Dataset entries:
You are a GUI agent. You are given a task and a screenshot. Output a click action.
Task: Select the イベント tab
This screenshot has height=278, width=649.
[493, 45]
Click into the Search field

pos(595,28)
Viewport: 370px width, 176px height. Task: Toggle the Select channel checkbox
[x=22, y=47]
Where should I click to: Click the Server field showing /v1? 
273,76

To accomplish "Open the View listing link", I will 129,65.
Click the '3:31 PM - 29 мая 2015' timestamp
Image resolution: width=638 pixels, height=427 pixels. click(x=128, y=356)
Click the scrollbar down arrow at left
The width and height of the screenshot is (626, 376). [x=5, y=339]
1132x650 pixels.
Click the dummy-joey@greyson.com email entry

--

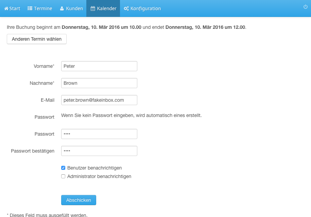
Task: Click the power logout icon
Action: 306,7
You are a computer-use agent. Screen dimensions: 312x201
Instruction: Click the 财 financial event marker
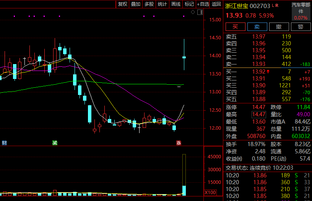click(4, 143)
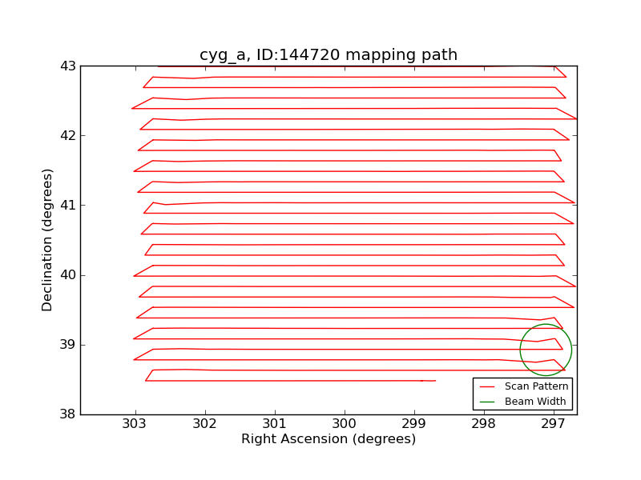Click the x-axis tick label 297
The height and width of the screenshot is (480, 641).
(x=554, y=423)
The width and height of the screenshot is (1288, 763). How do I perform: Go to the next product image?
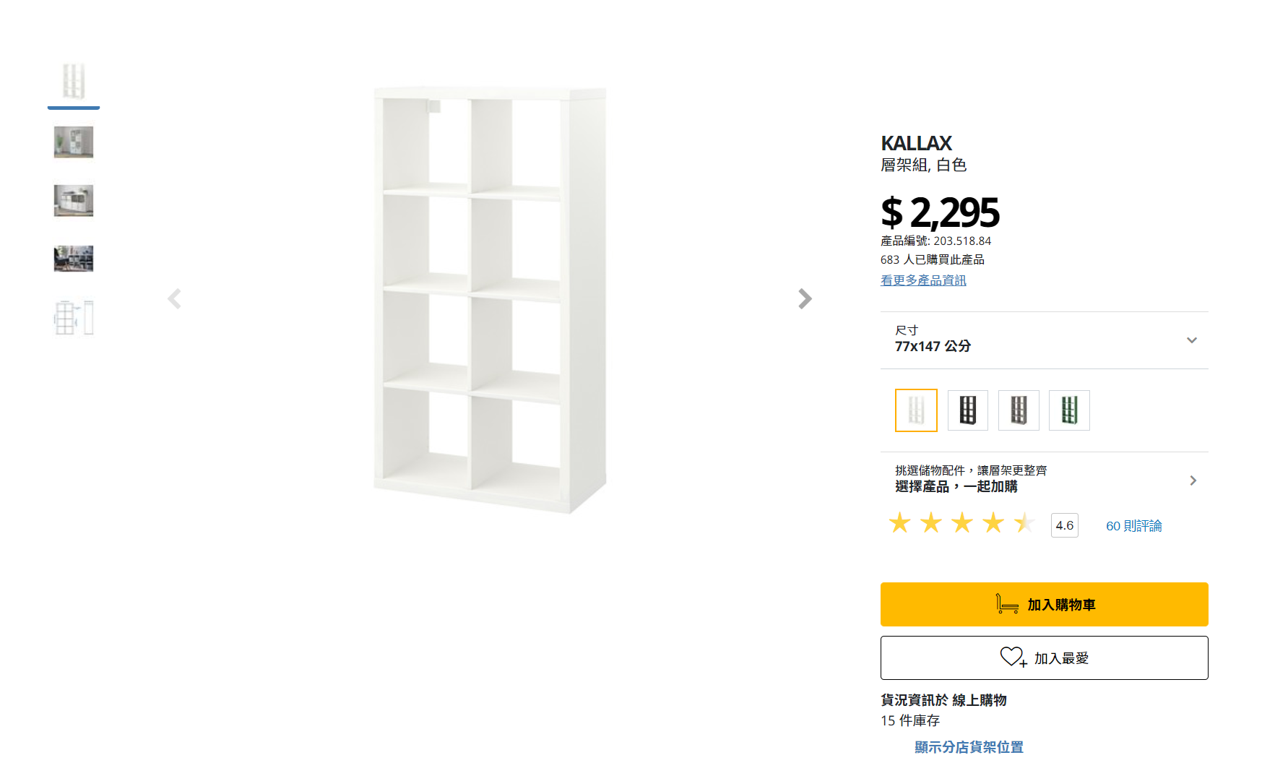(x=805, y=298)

- TASK OBJECTIVE
Given the records above, return exactly the lines starting at the line containing "Click the scrollbar down arrow at left" and ending at the line containing "Click the dummy-joey@greyson.com email entry", including both.

- RESULT OF THIS EXERCISE
Click the scrollbar down arrow at left
The width and height of the screenshot is (626, 376). [x=5, y=339]
1132x650 pixels.
Click the dummy-joey@greyson.com email entry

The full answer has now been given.